## Required work
Images are to be dropped, and the rest of the data reproduced exactly.

------ Recorded information

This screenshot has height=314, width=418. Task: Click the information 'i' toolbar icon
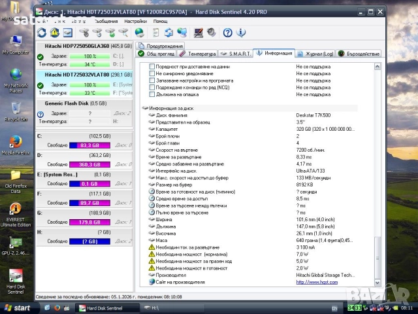(x=242, y=33)
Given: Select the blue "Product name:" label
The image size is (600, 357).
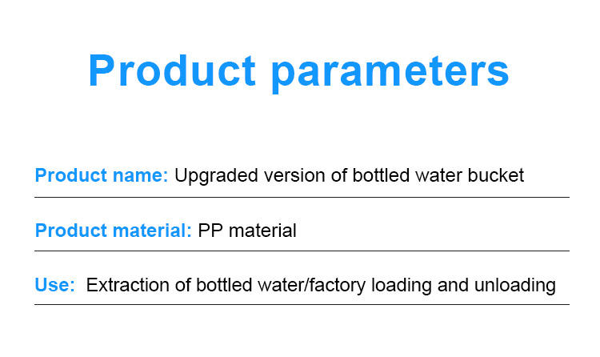Looking at the screenshot, I should [x=101, y=175].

------------

## Result of this exercise
This screenshot has height=314, width=418. Task: Click the information 'i' toolbar icon
(x=242, y=33)
Given: Select the blue "Product name:" label
The image size is (600, 357).
Looking at the screenshot, I should [x=101, y=175].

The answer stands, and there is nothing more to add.